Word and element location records
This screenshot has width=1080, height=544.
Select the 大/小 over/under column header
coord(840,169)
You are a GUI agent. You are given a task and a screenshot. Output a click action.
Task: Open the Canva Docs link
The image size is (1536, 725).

What you will do -
Please rename "screenshot" to "capture" throughout the items above, leaving every other word unchanged.

Worked answer -
This capture has width=1080, height=544.
Select the 大/小 over/under column header
coord(840,169)
You are a GUI agent. You are given a task and a capture. Output a click action.
Task: Open the Canva Docs link
The image size is (1536, 725).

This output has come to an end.